Dataset items

Begin

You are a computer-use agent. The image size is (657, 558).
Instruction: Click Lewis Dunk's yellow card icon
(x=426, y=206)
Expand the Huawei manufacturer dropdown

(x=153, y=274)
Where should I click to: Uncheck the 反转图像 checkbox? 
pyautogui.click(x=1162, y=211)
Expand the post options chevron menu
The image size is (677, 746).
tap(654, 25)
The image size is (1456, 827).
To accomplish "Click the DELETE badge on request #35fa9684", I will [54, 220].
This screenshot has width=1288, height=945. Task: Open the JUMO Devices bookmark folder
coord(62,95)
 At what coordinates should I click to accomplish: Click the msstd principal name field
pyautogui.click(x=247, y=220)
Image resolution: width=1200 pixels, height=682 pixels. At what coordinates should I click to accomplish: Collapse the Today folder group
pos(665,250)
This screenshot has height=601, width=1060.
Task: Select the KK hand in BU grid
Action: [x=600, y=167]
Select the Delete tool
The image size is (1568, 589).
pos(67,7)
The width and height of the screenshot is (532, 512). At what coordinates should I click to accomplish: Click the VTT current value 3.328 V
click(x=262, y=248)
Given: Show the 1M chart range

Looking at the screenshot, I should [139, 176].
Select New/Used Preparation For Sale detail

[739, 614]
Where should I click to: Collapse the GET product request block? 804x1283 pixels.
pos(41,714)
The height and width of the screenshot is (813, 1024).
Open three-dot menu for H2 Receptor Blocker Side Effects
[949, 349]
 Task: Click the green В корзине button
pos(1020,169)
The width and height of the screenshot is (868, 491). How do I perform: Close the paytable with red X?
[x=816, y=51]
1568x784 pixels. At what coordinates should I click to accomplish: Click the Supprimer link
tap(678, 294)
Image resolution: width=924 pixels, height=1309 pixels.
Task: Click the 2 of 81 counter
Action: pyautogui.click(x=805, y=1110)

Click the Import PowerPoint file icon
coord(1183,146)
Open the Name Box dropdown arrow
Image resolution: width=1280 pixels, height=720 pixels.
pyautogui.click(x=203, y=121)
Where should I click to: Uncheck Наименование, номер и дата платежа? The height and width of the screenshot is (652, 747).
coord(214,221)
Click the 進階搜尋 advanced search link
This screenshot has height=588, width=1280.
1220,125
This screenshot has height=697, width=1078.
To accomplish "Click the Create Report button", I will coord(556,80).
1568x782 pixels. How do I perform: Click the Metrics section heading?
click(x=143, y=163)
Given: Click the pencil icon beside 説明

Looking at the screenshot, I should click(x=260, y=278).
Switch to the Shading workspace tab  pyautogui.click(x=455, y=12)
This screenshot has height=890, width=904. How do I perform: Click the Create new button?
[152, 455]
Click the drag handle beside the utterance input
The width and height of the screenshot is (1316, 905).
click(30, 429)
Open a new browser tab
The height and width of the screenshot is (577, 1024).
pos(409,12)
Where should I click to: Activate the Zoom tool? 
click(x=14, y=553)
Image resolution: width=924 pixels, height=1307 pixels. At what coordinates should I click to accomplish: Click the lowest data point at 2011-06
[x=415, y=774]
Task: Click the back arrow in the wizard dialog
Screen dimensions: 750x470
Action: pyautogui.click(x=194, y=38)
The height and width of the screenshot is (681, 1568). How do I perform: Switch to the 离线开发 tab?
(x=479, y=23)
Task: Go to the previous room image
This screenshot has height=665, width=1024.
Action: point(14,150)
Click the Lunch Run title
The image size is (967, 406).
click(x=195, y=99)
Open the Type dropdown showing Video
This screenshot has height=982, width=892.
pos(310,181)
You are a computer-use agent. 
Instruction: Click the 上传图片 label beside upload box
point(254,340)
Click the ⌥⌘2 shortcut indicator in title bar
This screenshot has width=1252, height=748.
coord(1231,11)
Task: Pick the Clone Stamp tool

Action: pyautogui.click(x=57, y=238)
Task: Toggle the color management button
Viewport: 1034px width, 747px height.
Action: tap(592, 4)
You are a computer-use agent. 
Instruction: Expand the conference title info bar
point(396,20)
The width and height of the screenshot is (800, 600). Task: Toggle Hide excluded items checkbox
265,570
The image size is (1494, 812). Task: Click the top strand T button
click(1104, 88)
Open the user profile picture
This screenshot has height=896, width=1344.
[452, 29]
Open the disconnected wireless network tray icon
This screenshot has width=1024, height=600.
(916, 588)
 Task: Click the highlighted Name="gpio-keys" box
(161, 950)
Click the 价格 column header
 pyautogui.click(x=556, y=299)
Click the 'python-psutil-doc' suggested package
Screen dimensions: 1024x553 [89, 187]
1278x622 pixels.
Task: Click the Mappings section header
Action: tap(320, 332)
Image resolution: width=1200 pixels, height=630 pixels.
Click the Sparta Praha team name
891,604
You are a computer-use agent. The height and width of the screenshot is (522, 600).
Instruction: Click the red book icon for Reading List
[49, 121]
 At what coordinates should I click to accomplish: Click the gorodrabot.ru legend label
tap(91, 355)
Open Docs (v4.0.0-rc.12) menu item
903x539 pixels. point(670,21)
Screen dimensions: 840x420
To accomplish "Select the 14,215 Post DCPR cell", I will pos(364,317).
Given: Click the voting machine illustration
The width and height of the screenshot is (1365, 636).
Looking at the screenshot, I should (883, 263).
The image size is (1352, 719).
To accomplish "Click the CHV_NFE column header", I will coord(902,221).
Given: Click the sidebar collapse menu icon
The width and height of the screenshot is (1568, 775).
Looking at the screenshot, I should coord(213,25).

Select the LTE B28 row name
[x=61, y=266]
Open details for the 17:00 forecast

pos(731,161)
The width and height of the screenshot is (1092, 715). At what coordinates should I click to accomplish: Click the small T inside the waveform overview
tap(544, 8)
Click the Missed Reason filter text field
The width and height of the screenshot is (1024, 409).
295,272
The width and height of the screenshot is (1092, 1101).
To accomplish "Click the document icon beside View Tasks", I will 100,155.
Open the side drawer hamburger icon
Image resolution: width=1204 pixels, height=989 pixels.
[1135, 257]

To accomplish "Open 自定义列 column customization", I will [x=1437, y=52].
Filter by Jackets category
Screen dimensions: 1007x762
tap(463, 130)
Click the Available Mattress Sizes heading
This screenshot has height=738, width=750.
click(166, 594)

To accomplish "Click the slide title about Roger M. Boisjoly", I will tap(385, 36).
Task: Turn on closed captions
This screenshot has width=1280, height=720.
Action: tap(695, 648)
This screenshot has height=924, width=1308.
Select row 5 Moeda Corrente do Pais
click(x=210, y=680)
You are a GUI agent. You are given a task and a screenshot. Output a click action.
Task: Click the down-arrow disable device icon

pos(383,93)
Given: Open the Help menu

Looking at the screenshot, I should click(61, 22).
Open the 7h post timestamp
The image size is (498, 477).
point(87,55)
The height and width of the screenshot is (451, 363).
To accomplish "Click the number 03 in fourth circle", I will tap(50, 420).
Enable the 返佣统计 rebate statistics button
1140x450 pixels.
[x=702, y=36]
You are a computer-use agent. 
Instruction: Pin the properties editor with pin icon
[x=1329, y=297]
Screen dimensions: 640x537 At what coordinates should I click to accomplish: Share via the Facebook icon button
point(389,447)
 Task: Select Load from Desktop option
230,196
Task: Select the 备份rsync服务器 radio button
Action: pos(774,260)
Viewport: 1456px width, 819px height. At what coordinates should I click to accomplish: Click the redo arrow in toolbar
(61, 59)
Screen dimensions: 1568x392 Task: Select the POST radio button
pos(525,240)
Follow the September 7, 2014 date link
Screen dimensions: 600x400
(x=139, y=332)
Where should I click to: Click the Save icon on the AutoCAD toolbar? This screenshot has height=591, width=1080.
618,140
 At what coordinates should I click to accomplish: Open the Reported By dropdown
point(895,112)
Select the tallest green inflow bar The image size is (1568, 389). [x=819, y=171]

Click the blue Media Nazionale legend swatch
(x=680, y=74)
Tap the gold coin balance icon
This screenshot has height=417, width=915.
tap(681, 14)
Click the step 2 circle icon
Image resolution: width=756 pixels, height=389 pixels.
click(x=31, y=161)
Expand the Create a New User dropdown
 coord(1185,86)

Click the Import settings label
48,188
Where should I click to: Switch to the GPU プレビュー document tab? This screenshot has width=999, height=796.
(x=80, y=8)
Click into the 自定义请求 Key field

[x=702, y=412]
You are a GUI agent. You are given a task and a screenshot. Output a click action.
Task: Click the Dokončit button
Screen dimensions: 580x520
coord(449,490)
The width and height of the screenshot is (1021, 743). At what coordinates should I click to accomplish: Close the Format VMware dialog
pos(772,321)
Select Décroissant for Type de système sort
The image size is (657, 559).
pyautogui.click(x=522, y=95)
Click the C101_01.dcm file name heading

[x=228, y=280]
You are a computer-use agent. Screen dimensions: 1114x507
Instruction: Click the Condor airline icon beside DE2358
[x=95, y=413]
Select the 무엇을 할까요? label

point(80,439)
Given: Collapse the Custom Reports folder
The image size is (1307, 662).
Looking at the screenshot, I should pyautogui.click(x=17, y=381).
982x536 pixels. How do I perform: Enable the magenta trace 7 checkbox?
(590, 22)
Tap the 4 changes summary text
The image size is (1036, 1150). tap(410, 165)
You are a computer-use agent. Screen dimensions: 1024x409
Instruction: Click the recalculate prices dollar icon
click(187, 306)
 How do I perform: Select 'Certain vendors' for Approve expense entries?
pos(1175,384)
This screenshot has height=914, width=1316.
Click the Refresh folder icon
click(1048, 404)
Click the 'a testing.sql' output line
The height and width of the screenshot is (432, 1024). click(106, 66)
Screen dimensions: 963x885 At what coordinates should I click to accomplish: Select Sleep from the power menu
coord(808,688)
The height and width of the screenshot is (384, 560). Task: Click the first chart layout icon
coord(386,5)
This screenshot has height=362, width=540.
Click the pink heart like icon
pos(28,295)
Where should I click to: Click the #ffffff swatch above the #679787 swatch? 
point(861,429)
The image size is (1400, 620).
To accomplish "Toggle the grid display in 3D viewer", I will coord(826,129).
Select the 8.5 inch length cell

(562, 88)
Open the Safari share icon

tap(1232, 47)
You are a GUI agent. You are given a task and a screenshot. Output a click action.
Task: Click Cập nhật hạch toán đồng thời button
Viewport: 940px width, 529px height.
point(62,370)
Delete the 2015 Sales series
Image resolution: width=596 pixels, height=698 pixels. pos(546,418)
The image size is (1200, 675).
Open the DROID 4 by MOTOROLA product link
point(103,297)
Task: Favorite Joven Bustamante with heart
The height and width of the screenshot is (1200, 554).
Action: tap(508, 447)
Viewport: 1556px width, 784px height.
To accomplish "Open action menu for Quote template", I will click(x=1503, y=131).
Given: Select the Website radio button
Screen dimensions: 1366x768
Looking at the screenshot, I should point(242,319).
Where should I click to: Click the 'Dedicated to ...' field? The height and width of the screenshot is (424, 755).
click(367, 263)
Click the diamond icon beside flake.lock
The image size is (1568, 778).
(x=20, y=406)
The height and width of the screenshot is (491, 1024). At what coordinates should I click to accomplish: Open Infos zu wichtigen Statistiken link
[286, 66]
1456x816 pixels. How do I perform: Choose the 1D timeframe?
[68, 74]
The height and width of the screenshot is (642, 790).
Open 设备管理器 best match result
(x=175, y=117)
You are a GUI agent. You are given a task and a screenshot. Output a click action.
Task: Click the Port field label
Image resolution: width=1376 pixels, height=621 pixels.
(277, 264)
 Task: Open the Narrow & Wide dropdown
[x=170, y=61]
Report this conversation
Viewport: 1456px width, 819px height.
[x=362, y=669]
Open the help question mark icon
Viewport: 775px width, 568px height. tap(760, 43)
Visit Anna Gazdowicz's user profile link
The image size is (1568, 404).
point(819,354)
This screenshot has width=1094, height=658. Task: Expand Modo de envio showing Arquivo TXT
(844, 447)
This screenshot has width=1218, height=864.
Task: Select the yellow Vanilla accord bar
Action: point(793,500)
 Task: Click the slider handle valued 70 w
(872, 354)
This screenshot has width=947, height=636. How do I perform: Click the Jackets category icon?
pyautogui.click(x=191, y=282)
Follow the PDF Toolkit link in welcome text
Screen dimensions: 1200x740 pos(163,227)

End

→ **Written task**
Please write out the lines above, unchanged, from the first line through the line containing "coord(62,95)".

→ **Task result**
You are a computer-use agent. The image size is (657, 558).
Instruction: Click Lewis Dunk's yellow card icon
(x=426, y=206)
Expand the Huawei manufacturer dropdown

(x=153, y=274)
Where should I click to: Uncheck the 反转图像 checkbox? 
pyautogui.click(x=1162, y=211)
Expand the post options chevron menu
The image size is (677, 746).
tap(654, 25)
The image size is (1456, 827).
To accomplish "Click the DELETE badge on request #35fa9684", I will [54, 220].
This screenshot has width=1288, height=945. Task: Open the JUMO Devices bookmark folder
coord(62,95)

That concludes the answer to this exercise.